→ TEXT UNDER STUDY
........

When most people think of IT, Incident Management process typically comes to the mind. It focuses solely on handling and escalating incidents as they occur to restore defined service levels. Incident management does not deal with root cause analysis or problem resolution. The main goal is to take user incidents from a reported stage to a closed stage.
Once established, effective incident management provides recurring value for the business. It allows incidents to be resolved in timeframes previously unseen. For most organizations, the process moves support from emailing back and forth to a formal ticketing system with built-in:
- Prioritization
- Categorization
- SLA requirements
The formal structures take time to develop but results in better outcomes for users, support staff, and the business. The data gathered from tracking incidents allows for better problem management and business decisions.
Incident management also involves creating incident models, which allow support staff to efficiently resolve recurring issues. Models allow support staff to resolve incidents quickly with defined processes for incident handling. In some organizations, a dedicated staff has incident management as their only role. In most businesses, the task is relegated to the service desk and its owners, managers, and stakeholders. To have a detailed understanding of Incident Management you can take up ITIL foundation certification.
The visibility of incident management makes it the easiest to implement and get buy-in for, since its value is evident to users at all levels of the organization. Everyone has issues they need support or facilities staff to resolve and handling them quickly aligns with the needs of users at all levels.
What Is ITIL Incident Management?

........

→ AVAILABLE DATA

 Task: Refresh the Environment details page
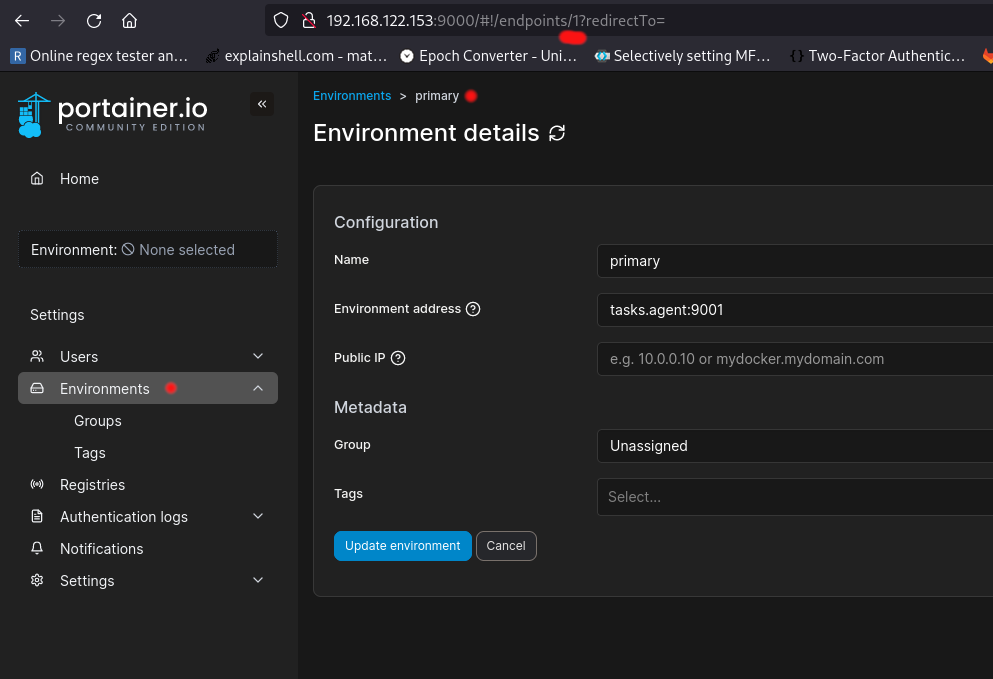[x=557, y=133]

........

→ PROBLEM 1
Decide whether each statement agrees with the incident management text, answering yes or no and quoting the words that settle it: (a) incident management covers root cause analysis; (b) incident models help support staff deal with recurring issues efficiently; (c) in most businesses, a dedicated staff does incident management as their only role.
→ PROBLEM 2
Pick up the incident management text after its final line and keep writing.
The material stands apart from the incident management text.

→ RESPONSE 1
(a) No: "Incident management does not deal with root cause analysis or problem resolution."
(b) Yes: "creating incident models, which allow support staff to efficiently resolve recurring issues"
(c) No: "In most businesses, the task is relegated to the service desk and its owners, managers, and stakeholders."

→ RESPONSE 2
An unplanned interruption to a service or reduction in the quality of a service. The purpose of the incident management practice is to minimize the negative impact of incidents by restoring normal service operation as quickly as possible.
This article describes incident management process. It will be used as a reference for the implementation and use of incident management process on an ongoing basis. This process guide is based on the best practices described on the Information Technology Infrastructure Library (ITIL).
Every participant in the process is expected to understand and adhere to the process and roadmap from which lower-level operation procedures can be defined and implemented by the service improvement team and IT Delivery staff.
Incident Management Overview
The policy governs the Incident Management process and all procedures implemented for the management and execution of the process. This policy statement defines the system of governance that is used to ensure that support team members and contractors follow the prescribed process as requirement. The Incident Management policy is defined as a ser of ruled listed below:
- All incidents should be recorded in a ITSM ticketing tool as the single source of incident data.
- There shall be a defined escalation process to ensure timely resolution of incidents within agreed SLA.
- There shall be one parent incident for an issue, other related incidents shall be marked as child.
- Service Desk will be single focal point for the Requestors.
- The incident manager is responsible to produce all reports/KPI reports as per defined frequency.
- The Service Desk team should strive to match similar incidents; and use KEDB to find workarounds or permanent solutions to known issues.
- If support team resolves the issues and finds that the incident should have a different operational category that on which it was opened. The support team personnel should change the category at resolution to reflect the change.
- Incident priority shall be classified based on impact and urgency in accordance with documented criteria.
- Support team shall route tickets to the appropriate support group after mutual discussion to avoid re-assignment, tickets can be escalated to service desk team if resolver group is not known the assigned support group; thereafter service desk team will send the ticket to the appropriate team.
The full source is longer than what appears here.